With a weakening global economy and one that is under all kinds of stresses, countries in the global South will need to squeeze every bit of growth they can from every part of their economies. To do that, industrial policy is essential even though using that as the approach has been discouraged by development experts. Industrial policy is essential, says Harvard University’s Dani Rodrik. He and other development experts say that even the right kind of industrial policy in place gains are likely to be modest and achieved with a great deal of effort. “The envelope has shrunk,” said Rodrik. “How much growth we can get is definitely less than in the past.” 

That said there is now a growing demand across the globe for various kinds of services, many of which can come from the developing world. “We have to move away from the idea of classic development stages that move workers from the farm to the factory to offices,” said Richard Baldwin, an economist at the IMD in Lausanne. According to him, “the whole development model is wrong.” Two-thirds of the word’s output now comes from the services sector – a mishmash that includes both the low levels of skills involved in producing them as well as highly trained and educated people. To meet this, the Global South will need a new industrial policy, one that is different from the one that produced miracle economies.

Development economists of the past envisioned a different role for governments. Their thinking led to the development of what was called the ‘Washington Consensus’. It was thought through by the experts who worked at the development institutions in both the public and the private sector. The ‘consensus’ embraced both the roles of the public and the private sectors. It was originally defined by the British economist, John Williamson, who worked at the Washington-based Institute for International Economics, a private sector think-tank.

In its original formulation, it had ten elements which placed emphasis on avoidance of large fiscal deficits relative to national income; redirection of public spending from unwarranted subsidies to the entities in the private sector toward the provision of key pro-growth, pro-poor services such as primary education, primary health care and investment in infrastructure directly related to growth promotion; tax reform, in particular bringing the rich and the affluent into the tax net; interest rates that are market-determined, and moderate; privatisation of loss-making public sector agencies such as the selling of the Pakistan International Airlines to private operators; legal security for property rights; trade liberalisation in particular of essential imports with emphasis on the removal of quantitative restrictions; and abolition of quantitative regulations such as licences. It is clear from the ‘to-do’ list under the Washington Consensus that Pakistan is not following most of them.
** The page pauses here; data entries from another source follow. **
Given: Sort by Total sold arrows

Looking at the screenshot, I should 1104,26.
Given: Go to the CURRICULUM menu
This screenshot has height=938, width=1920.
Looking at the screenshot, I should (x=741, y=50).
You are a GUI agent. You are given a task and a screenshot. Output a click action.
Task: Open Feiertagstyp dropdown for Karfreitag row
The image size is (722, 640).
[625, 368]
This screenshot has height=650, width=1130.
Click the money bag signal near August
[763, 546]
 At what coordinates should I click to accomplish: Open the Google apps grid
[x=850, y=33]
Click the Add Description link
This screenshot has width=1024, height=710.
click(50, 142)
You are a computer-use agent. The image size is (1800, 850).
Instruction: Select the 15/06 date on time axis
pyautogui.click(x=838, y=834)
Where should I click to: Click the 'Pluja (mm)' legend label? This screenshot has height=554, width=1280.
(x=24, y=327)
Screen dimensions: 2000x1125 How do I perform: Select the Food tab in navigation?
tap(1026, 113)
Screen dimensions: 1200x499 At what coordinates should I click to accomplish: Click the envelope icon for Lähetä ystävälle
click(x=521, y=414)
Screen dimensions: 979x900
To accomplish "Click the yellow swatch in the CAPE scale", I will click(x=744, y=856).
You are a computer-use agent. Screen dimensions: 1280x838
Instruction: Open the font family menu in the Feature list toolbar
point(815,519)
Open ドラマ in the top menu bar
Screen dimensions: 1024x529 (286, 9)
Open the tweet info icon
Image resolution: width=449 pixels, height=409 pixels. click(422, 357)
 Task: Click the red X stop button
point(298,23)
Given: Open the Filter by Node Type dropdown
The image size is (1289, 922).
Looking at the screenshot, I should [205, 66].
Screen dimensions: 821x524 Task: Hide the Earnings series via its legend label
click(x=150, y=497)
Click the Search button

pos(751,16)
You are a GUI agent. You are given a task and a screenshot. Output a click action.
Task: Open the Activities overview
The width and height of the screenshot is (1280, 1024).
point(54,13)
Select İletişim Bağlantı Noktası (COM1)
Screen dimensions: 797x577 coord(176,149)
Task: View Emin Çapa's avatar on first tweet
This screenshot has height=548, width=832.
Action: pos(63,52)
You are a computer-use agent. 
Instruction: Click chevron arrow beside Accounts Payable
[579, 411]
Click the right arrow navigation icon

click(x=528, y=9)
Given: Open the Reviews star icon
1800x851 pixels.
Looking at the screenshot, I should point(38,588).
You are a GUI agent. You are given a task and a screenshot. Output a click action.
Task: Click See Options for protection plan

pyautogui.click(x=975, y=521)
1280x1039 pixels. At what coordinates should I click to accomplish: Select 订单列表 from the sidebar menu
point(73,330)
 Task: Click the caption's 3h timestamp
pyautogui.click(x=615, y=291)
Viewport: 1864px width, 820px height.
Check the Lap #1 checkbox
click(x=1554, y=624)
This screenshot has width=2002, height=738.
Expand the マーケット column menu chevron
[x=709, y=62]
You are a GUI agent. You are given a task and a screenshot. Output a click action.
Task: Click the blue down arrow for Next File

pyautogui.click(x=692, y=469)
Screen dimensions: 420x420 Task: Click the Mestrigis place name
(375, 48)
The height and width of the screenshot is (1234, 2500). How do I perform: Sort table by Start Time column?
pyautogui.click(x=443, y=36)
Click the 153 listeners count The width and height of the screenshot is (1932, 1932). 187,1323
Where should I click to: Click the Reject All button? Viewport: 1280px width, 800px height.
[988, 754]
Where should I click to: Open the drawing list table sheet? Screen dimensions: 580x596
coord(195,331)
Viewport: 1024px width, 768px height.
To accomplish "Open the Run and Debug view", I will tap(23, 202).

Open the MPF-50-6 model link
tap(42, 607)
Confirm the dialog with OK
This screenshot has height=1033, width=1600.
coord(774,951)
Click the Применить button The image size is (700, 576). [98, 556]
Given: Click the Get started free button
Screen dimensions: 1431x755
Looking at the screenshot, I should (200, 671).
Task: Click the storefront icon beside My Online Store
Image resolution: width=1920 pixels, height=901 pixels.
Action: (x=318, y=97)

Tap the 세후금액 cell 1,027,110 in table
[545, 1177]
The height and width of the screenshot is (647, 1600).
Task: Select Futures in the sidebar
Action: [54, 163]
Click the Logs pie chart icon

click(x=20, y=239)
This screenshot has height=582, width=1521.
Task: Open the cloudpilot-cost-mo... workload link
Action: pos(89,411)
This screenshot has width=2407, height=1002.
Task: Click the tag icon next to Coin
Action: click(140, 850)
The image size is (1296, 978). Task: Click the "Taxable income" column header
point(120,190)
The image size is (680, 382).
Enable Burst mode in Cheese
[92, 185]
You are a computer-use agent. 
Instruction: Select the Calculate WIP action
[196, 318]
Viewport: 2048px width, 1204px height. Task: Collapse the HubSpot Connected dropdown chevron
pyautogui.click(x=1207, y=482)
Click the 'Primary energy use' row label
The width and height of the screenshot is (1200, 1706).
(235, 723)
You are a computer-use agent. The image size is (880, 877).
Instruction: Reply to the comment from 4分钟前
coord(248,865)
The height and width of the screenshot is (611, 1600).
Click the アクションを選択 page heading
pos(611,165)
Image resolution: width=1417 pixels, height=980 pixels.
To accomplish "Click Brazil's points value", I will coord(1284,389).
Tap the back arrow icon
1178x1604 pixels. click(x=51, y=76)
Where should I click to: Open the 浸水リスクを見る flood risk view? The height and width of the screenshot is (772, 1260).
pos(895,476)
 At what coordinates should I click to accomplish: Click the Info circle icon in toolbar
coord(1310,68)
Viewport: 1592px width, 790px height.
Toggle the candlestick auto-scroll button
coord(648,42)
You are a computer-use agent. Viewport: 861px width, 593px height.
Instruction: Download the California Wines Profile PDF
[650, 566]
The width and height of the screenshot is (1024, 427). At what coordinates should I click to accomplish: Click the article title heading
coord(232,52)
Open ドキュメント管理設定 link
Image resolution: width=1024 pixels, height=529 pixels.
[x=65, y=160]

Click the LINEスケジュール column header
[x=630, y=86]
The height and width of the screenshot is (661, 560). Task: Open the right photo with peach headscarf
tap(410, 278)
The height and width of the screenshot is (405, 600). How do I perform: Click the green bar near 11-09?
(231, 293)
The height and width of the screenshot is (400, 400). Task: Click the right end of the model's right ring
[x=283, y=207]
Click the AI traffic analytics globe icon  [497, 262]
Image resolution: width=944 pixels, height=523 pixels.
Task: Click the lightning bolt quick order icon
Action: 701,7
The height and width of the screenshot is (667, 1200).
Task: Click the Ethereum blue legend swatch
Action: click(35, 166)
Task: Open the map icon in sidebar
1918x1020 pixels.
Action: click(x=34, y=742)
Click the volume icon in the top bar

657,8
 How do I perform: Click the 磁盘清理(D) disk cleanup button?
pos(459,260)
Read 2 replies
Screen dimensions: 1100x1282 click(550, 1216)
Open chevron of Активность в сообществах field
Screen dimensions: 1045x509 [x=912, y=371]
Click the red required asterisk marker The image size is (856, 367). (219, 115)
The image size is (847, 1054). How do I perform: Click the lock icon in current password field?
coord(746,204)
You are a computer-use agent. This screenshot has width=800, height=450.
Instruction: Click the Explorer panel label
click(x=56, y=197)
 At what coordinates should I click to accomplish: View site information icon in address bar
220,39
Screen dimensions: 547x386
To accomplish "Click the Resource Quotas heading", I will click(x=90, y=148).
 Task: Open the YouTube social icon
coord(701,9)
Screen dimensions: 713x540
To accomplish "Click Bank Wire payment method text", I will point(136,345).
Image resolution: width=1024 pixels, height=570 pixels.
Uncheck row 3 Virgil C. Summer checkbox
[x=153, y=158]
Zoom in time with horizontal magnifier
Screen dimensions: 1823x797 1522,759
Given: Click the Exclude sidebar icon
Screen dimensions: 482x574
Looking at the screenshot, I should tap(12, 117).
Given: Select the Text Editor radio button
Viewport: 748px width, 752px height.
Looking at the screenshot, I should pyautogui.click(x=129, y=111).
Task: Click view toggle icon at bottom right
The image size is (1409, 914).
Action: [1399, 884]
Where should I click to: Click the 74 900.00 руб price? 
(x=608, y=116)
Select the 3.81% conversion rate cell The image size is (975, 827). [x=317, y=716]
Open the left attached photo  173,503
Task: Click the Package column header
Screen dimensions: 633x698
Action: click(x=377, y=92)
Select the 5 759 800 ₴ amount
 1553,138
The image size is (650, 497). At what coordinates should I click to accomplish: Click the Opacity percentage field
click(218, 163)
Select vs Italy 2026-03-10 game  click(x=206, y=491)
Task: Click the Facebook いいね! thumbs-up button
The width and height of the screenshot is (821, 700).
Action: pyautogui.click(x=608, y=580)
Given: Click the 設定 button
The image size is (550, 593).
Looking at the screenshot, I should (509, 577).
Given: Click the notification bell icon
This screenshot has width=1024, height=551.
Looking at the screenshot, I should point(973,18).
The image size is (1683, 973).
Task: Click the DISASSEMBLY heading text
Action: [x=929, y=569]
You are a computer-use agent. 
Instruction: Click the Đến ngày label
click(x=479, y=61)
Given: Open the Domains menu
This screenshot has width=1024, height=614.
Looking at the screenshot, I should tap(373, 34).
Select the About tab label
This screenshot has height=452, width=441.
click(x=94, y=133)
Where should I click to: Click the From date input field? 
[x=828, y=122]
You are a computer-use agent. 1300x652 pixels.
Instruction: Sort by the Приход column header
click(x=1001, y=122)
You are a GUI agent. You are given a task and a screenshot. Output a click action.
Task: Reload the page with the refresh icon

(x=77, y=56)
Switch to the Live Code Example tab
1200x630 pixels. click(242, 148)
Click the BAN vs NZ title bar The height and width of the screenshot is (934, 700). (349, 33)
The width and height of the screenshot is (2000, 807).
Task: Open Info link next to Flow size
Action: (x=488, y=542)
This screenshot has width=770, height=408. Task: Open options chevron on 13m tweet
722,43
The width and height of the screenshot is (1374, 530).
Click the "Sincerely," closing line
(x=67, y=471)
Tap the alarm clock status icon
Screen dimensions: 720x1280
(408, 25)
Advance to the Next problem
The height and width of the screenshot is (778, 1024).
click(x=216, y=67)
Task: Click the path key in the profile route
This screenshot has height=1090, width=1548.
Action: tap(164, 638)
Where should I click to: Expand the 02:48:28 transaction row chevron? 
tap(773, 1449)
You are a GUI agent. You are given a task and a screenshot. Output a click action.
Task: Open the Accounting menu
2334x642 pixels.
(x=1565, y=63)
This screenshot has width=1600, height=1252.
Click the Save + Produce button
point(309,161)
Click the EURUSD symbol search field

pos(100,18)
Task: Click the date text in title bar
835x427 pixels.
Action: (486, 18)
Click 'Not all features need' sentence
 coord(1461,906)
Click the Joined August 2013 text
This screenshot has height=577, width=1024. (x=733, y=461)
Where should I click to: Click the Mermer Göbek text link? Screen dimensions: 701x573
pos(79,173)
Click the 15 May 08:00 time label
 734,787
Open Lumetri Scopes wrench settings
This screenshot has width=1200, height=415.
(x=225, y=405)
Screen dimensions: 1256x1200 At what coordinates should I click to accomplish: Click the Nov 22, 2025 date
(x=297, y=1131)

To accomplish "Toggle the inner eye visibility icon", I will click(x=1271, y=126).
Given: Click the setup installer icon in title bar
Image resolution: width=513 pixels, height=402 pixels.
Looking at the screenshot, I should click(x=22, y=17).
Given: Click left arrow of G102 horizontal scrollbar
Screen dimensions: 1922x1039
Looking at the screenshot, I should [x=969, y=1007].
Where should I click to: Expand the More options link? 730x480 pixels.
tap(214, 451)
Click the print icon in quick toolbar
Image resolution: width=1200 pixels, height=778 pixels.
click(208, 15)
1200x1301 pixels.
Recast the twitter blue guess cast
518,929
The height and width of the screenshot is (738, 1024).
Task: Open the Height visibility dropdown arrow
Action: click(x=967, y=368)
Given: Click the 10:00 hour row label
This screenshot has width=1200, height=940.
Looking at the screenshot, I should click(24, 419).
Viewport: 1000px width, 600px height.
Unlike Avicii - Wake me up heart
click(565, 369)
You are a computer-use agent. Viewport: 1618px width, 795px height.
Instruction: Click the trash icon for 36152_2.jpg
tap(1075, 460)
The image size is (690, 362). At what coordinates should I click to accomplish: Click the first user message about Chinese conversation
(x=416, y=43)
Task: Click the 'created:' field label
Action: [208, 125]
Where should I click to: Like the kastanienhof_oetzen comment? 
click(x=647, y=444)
For the government that has come to power following the elections held in February 2024, a complete rethink of the policies adopted by previous policymakers is urgently needed.

A working representative political system is supposed to signal to the policymakers that people are placing in positions of power what are their aspirations. The elections held in Pakistan in February 2024 did not perform that function. It prevented what was clearly the most powerful political party in the country to participate as fully-functioning organisation. Its representatives fought as “independents” and won a clear majority of the votes cast. At the Lahore-based Burki Institute of Public Policy we are about to launch a project with assistance provided by some private sector institutions to determine what were the voters’ aspirations when they went to the polls in February. We will most likely find out that most of the components included in the Washington Consensus were high on the list of voters’ wishes.

Published in The Express Tribune, April 15th, 2024.